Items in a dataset
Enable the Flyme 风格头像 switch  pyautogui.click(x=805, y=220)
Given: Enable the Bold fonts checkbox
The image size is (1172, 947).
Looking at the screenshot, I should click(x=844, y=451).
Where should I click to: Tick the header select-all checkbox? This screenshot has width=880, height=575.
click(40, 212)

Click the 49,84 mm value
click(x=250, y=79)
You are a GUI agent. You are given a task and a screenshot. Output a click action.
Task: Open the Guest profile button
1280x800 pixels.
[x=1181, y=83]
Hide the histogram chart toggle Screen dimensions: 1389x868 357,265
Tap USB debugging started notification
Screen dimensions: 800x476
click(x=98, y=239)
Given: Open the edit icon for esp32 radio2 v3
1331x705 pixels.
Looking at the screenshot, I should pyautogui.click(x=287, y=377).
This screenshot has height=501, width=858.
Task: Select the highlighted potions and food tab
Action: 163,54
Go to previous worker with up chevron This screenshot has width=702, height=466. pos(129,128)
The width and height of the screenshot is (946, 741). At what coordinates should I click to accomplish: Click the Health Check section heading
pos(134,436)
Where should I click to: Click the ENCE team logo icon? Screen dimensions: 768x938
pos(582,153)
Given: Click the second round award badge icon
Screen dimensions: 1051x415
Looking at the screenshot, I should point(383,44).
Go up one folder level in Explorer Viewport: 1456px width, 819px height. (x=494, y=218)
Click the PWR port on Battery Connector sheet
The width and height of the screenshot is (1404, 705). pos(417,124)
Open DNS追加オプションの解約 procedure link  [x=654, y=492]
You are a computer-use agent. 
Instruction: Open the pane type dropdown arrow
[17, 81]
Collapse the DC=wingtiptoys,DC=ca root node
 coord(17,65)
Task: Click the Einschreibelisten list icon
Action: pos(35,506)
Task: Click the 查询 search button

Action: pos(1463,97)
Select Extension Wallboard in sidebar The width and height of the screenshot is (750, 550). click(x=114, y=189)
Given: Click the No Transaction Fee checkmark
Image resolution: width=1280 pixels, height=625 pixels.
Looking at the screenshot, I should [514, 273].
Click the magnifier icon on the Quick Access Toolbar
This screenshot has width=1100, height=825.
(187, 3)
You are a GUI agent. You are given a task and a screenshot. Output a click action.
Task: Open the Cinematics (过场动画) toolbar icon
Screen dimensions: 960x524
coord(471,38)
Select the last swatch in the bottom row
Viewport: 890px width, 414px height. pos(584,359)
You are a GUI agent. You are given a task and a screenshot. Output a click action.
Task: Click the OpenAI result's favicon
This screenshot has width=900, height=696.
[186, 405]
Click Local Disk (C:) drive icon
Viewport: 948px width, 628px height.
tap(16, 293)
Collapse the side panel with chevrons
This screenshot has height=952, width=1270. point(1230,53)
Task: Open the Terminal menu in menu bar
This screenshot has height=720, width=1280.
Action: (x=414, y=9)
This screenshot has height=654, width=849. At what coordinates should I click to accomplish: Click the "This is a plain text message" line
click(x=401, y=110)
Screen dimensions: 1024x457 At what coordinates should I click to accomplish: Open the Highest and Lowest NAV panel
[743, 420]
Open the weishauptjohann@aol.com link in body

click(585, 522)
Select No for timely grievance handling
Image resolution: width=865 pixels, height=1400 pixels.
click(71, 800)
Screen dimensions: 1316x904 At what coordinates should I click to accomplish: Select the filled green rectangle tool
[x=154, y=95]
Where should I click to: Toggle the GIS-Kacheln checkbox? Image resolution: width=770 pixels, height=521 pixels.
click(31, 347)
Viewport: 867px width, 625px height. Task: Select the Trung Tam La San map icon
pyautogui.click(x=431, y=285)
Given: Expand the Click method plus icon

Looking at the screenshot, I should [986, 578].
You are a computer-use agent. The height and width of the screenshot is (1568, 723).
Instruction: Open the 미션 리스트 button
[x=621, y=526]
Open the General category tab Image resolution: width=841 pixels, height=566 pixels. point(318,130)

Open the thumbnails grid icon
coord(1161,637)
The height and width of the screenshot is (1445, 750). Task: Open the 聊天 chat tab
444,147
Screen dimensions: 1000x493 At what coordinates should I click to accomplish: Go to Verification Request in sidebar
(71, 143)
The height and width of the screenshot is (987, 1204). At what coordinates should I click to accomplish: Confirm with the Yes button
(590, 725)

TASK OBJECTIVE — Copy out every line of the items above, from the line containing "Click the PWR port on Battery Connector sheet" down to the line containing "Action: pos(35,506)", keeping each one word for word.

RESULT OF THIS TASK —
Click the PWR port on Battery Connector sheet
The width and height of the screenshot is (1404, 705). pos(417,124)
Open DNS追加オプションの解約 procedure link  [x=654, y=492]
You are a computer-use agent. 
Instruction: Open the pane type dropdown arrow
[17, 81]
Collapse the DC=wingtiptoys,DC=ca root node
 coord(17,65)
Task: Click the Einschreibelisten list icon
Action: pos(35,506)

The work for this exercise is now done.